Od marca, działo się dosyć intensywnie. Pierwsza wizyta w klinice niepłodności przywróciła nam nadzieję. Bardzo sympatyczny lekarz, nie chciał komentować niekompetencji urologa, który po jednym badaniu powiedział nam,że nie mamy szans na dzieci, nawet z in vitro. Krótko mówiąc śmiał się z tej diagnozy, powiedział ,że to totalne głupstwo, że jesteśmy młodzi i wszystko będzie dobrze :). I tym oto akcentem rozpoczęliśmy komplet badań... W międzyczasie dopadł nas jeszcze Coronavirus, ale naszczęście szybko i bezboleśnie sobie poszedł 🙃. Cały maj badaliśmy wszystkie hormony, robiliśmy rozmaite testy, wymazy no i badaliśmy nasienie. Gdy dostaliśmy wyniki, byłam w wielkim szoku, po raz kolejny! Okazało się że ilość plemników w spermie jest prawidłowa. Co prawda morfologia i ruch postępowy a wynosiły 0%, ale to już zupełnie inne wyniki. U mnie przy okazji wyszło podwyższone TSH i testosteron. Dostałam Euthyrox i skierowanie na badanie w kierunku insulinooporności. Oczywiście podejrzenie PCO 🙄. Wiedziałam już od lat że coś tam u mnie w tych jajnikach się dzieje, ale miesiączki miałam w miarę regularne więc nie miałam ogromnych powodów do zmartwień. Poza tym żaden z ginekologów nie chciał mi nic w tym temacie rozwinąć... W tym cyklu lekarz owulacji u mnie nie stwierdził. Bynajmniej do 21go dnia cyklu. Okres dostałam w 40 dniu cyklu, także nagle wszystko jak na złość się pogmatwało.

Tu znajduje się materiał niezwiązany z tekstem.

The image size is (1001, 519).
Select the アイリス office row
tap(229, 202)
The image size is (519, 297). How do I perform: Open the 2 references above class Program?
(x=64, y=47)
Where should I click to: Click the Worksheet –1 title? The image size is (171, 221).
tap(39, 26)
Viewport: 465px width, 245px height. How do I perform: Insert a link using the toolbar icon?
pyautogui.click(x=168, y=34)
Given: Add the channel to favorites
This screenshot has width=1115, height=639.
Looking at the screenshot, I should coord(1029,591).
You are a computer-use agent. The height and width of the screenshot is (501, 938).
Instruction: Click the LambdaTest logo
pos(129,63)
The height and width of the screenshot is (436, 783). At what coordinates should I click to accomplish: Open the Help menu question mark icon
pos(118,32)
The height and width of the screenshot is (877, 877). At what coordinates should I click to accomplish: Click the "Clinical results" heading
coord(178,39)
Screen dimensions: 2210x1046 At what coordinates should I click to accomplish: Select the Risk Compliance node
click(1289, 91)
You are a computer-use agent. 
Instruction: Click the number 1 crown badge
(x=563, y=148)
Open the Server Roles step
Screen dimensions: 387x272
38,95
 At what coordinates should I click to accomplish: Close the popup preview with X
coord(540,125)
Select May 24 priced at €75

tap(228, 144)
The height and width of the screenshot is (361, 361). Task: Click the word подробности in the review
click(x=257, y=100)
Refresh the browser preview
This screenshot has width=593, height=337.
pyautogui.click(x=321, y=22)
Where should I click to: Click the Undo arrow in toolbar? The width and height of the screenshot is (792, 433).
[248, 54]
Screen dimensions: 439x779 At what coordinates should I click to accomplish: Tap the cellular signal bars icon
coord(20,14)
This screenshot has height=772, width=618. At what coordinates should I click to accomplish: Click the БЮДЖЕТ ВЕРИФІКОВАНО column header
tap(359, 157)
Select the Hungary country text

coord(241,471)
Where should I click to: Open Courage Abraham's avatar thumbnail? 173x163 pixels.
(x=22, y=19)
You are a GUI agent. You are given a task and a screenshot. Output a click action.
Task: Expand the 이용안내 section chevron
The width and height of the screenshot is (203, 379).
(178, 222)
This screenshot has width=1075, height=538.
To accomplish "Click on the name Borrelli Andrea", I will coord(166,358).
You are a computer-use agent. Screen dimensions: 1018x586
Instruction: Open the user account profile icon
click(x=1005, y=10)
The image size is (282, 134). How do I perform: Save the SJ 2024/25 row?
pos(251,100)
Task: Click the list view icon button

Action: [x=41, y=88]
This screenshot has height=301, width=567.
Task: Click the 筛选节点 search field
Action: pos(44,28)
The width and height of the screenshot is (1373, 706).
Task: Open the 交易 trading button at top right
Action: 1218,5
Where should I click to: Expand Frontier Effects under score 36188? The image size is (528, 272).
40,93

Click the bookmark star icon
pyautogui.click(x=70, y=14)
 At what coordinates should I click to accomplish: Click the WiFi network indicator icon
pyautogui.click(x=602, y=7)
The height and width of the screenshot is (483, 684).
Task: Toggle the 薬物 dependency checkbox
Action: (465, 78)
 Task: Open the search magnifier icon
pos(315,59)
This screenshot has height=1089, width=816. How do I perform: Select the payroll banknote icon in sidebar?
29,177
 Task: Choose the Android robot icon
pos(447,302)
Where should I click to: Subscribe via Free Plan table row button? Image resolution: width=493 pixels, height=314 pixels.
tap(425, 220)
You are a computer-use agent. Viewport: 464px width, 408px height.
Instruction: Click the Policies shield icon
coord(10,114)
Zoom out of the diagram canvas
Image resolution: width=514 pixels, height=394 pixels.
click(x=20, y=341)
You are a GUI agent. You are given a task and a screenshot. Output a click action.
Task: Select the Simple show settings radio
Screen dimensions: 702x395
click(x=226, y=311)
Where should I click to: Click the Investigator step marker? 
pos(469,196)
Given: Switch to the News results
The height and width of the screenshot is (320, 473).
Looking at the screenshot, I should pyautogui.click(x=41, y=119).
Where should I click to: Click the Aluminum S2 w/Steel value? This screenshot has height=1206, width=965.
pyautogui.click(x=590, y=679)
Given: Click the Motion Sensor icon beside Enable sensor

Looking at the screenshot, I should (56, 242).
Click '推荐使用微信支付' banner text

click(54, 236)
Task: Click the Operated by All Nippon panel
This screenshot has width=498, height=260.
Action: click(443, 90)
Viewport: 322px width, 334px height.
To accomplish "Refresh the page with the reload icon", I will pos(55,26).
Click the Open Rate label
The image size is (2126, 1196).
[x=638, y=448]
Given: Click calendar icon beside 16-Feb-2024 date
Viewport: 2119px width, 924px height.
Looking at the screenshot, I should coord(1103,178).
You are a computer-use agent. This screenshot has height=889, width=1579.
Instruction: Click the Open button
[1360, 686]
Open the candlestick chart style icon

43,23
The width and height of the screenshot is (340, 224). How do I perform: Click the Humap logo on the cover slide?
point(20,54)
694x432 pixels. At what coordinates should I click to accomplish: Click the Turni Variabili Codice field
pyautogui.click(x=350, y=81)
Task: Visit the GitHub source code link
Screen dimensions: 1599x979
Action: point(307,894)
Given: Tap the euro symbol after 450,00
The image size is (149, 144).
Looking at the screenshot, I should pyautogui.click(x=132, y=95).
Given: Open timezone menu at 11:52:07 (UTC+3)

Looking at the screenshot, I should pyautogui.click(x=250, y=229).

Kurcze oszaleć można 🙄... Niby przy pco największy problem to brak owulacji, ale przez wiele miesięcy testy mi wychodziły i później miesiączka 13 dni od pozytywnego owulaka jak w zegarku. Więc teraz jak ja mam problemy i mój mąż również, to chyba ciężko będzie to wszystko zgrać 🤔. Zobaczymy co wyjdzie z krzywej cukrowej. Mąż ma w przyszłym tygodniu rozszerzone badanie nasienia, by się lepiej temu przyjrzeć. A na termin z lekarzem musimy czekać aż do 27 lipca, bo jest na urlopie... Najgorsze to czekanie 🙄.